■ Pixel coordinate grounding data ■
━━━━

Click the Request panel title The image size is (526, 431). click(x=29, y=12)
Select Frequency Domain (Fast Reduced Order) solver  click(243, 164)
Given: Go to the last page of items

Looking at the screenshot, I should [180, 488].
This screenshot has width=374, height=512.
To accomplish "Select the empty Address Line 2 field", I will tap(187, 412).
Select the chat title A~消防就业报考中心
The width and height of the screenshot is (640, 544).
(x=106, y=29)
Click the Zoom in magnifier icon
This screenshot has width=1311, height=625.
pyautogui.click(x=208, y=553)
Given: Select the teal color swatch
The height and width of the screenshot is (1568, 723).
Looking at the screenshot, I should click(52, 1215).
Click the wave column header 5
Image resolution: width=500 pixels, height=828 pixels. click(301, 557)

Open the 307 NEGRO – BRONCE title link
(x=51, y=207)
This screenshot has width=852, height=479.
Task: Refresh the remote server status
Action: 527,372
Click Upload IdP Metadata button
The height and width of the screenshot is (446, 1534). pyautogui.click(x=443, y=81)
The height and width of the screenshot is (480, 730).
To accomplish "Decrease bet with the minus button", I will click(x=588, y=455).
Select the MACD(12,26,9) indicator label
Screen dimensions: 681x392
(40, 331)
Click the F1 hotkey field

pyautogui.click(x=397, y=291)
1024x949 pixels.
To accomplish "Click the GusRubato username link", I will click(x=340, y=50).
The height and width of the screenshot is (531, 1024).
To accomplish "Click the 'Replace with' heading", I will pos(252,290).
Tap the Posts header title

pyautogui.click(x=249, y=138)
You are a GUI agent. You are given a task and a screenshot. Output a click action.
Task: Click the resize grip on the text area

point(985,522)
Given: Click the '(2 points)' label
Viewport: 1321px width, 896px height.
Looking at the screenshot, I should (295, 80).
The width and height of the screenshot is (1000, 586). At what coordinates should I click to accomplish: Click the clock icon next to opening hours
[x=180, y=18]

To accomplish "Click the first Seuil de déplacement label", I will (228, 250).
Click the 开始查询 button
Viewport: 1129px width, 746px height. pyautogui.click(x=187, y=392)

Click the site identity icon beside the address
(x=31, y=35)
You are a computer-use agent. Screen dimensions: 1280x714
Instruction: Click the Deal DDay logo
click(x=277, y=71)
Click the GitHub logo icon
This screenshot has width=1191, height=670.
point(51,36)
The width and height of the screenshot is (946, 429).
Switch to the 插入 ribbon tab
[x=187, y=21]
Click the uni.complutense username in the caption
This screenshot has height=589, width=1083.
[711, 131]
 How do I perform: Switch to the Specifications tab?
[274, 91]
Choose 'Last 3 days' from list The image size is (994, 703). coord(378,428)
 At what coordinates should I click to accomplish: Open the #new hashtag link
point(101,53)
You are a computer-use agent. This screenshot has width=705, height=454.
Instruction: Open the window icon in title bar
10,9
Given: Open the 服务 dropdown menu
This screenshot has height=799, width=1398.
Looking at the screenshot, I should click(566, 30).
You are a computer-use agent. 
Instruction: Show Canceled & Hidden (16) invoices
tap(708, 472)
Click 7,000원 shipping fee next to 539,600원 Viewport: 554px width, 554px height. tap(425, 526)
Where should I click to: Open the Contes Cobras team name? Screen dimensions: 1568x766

━━━━

■ WHAT TO WORK ON ■
Only this range is to be output: the line that contains "Choose 'Last 3" through the last line of the records above, both inclusive.

■ SOLVED EXERCISE ■
Choose 'Last 3 days' from list The image size is (994, 703). coord(378,428)
 At what coordinates should I click to accomplish: Open the #new hashtag link
point(101,53)
You are a computer-use agent. This screenshot has width=705, height=454.
Instruction: Open the window icon in title bar
10,9
Given: Open the 服务 dropdown menu
This screenshot has height=799, width=1398.
Looking at the screenshot, I should click(566, 30).
You are a computer-use agent. 
Instruction: Show Canceled & Hidden (16) invoices
tap(708, 472)
Click 7,000원 shipping fee next to 539,600원 Viewport: 554px width, 554px height. tap(425, 526)
Where should I click to: Open the Contes Cobras team name? Screen dimensions: 1568x766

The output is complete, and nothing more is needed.